Hubo un murmullo en la estancia. Uno se rascó la cabeza, otro carraspeó con el puño frente a la boca y luego se estiró los bigotes como si pretendiera arrancárselos, otro tamborileó con los dedos sobre su sombrero de copa, otro miró su reloj de leontina como si lo abriera por primera vez y Rabelais los miraba a todos con la expresión que seguramente tendría un extraterrestre.   

—Y eso no es todo —continuó Tiraqueau con el dedo en alto—. Oigan esto: “Otro sí digo: se le declara inocente del caso privilegiado de las nimiedades, en el peligro de las cuales se había creído haber incurrido...” —¿Entendieron algo? Y saben ustedes cuál fue la sentencia del juez Pantagruel. No, nunca podrían imaginarla, ni en mil años todos juntos conjeturando respuestas. Pantagruel condenó al demandado a pagar una “mula alrededor de mediados de agosto en mayo”. Esa fue su sentencia... está realmente fuera de toda lógica. Para colmo su escritura está tan repleta de adjetivos que dan ganas de apuñalarlos a todos, de asesinarlos en plena página para poder leer en paz. Si usted está pensando que esta forma de escribir marcará un rumbo nuevo en la literatura, violando toda norma con esa sarta de locuras, ¡ja!, me parece que ha caído en una de sus más extravagantes fantasías.      

Las miradas cayeron sobre Rabelais como la nieve sobre el tejado. 
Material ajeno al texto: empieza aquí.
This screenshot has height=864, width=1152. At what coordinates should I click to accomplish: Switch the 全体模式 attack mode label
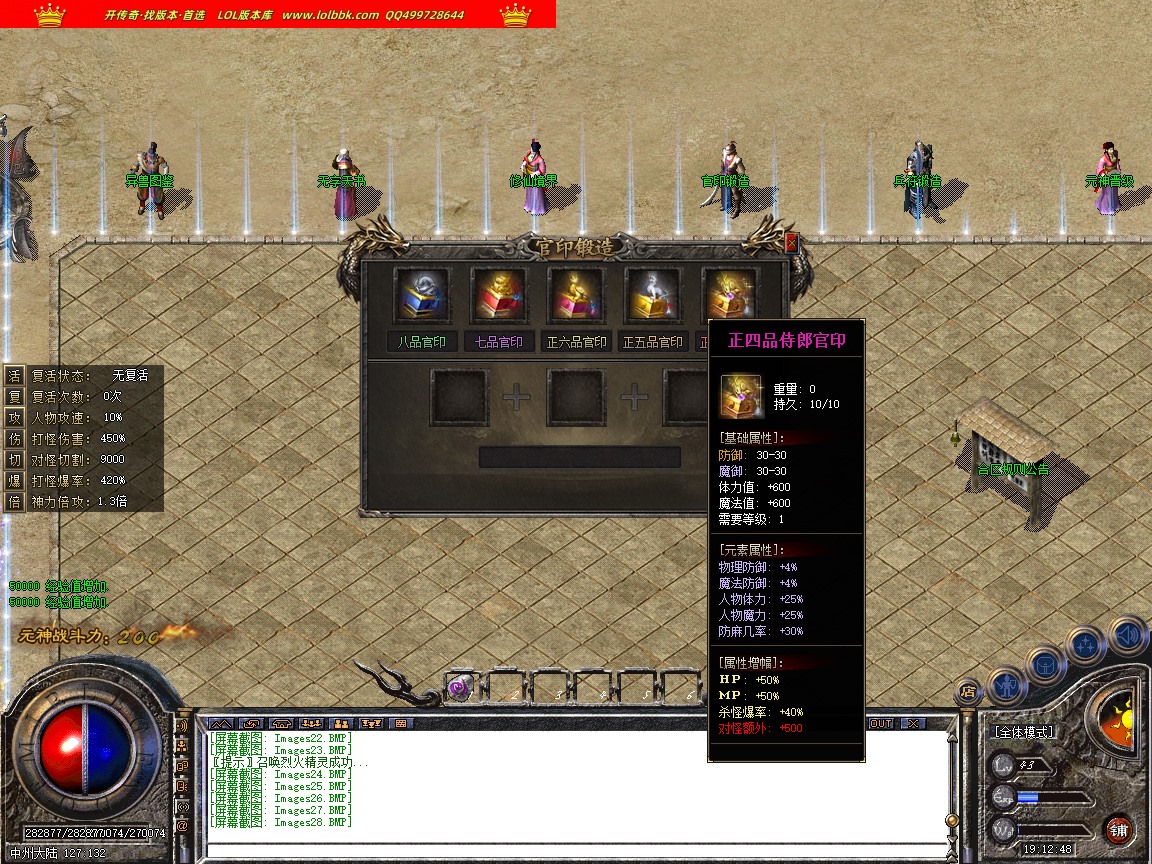[1023, 732]
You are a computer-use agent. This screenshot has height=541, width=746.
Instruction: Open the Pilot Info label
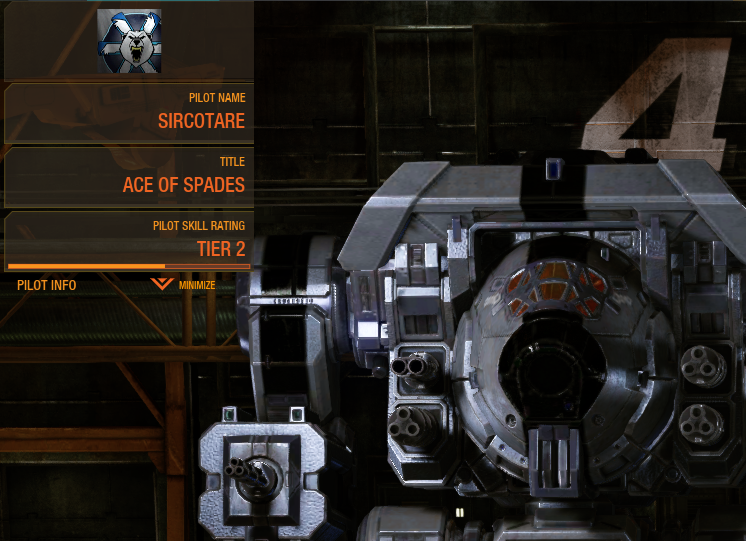pos(47,285)
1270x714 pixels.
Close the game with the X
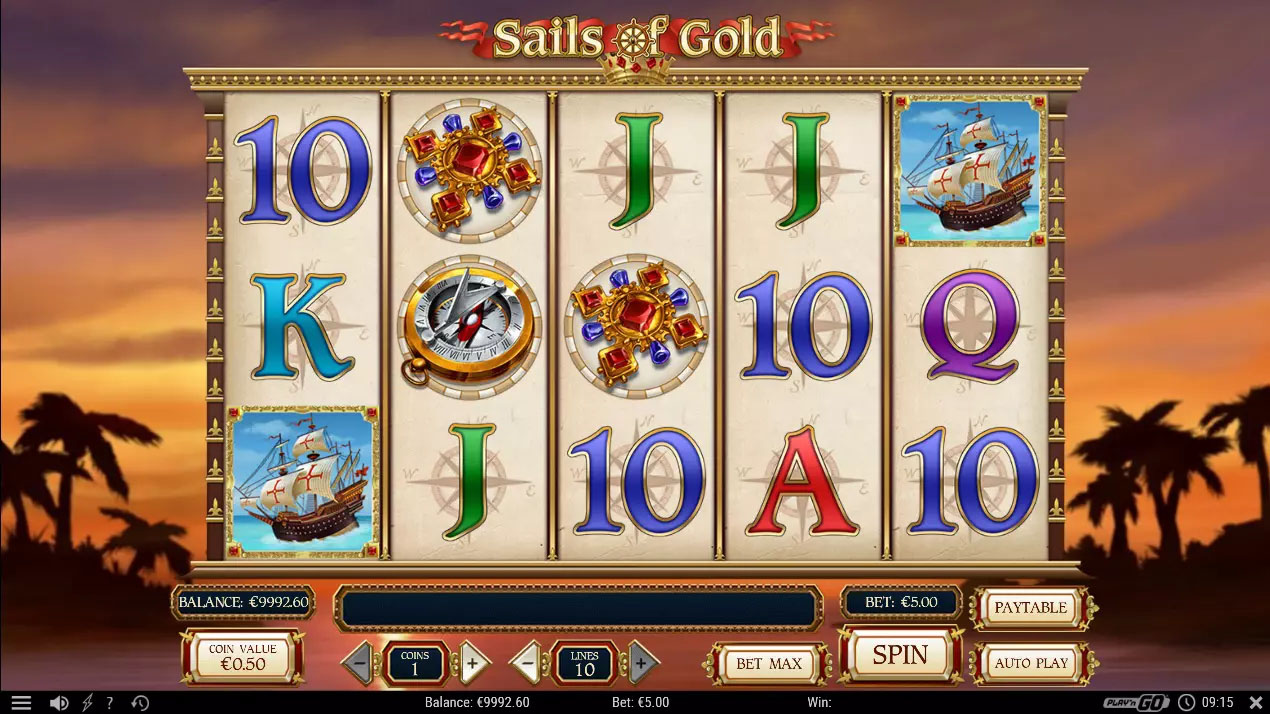[1256, 703]
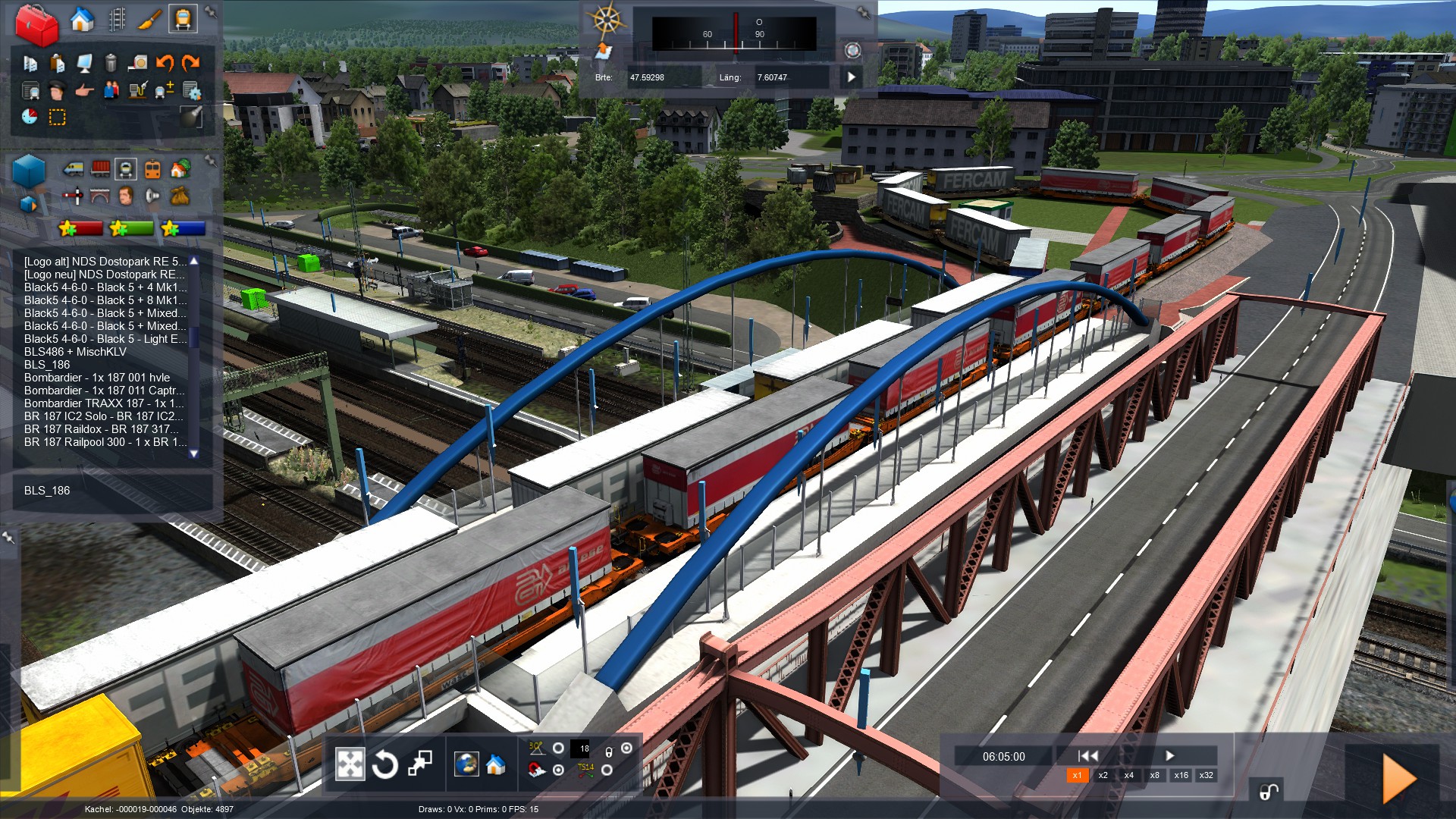Viewport: 1456px width, 819px height.
Task: Open the paintbrush terrain tool
Action: [x=149, y=20]
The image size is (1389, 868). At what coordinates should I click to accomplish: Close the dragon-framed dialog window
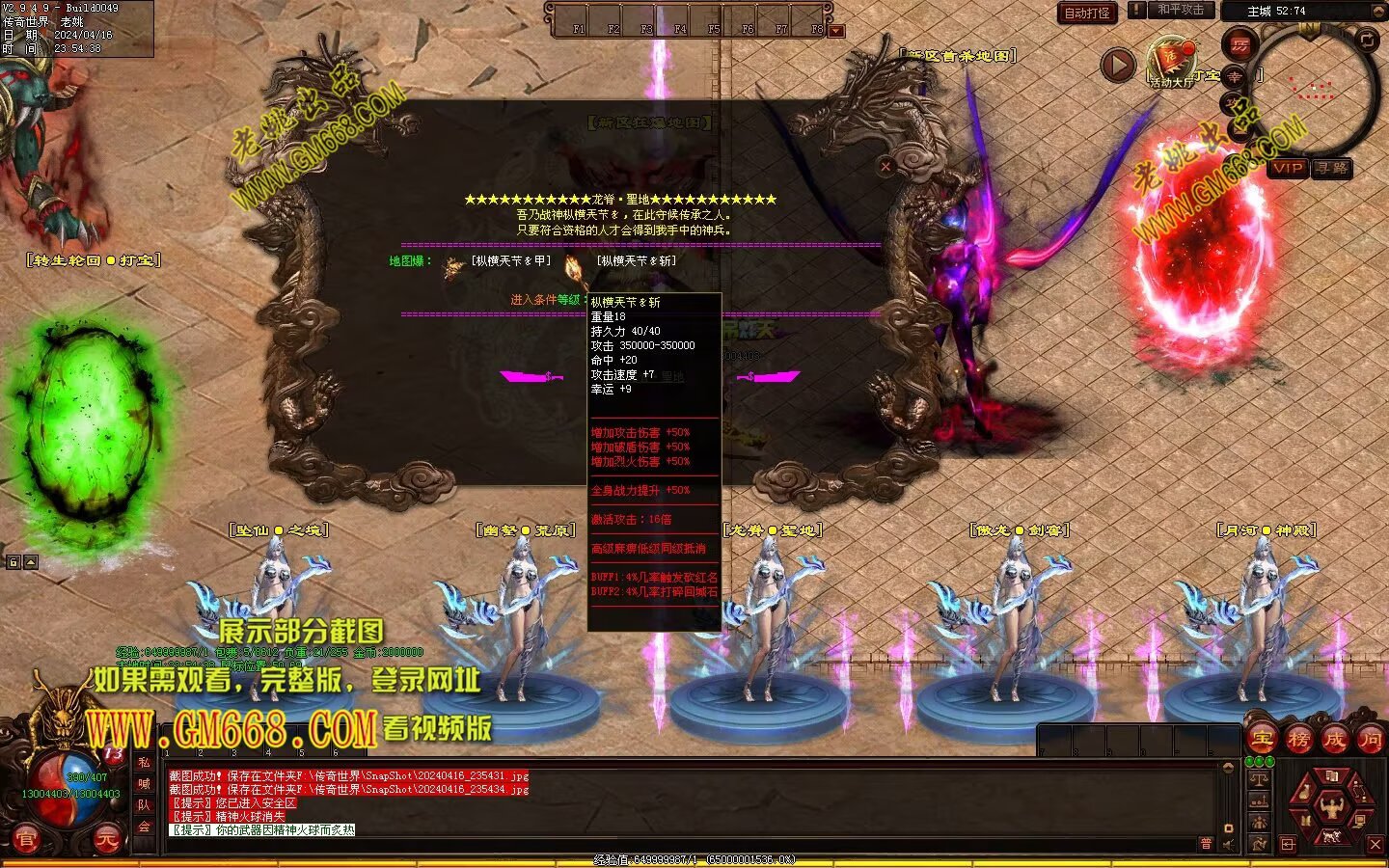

—Es probable que deba de hacer algunos retoques, señor magistrado, para una futura edición e incorporar más adjetivos —dijo Rabelais con una sonrisita  burlona—. Pero me temo que esto sea contraproducente por cuanto las puertas de la abadía de Thelema no pueden estar abiertas para “fanáticos, hipócritas, procuradores, jueces, magistrados, banqueros libertinos, embusteros, cobardes, estafadores o ladrones. Sin embargo sí están abiertas para pícaros, alegres, graciosos, retozones, animosos, ágiles, jocundos, vivaces, joviales, gallardos, dignos, caballerosos y suaves, y mujeres

deliciosas, encantadoras, gozosas, hermosas, amables, alucinantes, caprichosas, inteligentes, dulces y embriagadoras”. 

Con respecto a la falta de claridad en mi prosa y, pensándolo mejor, déjenme decirles que si no han entendido nada, “pues yo tampoco”.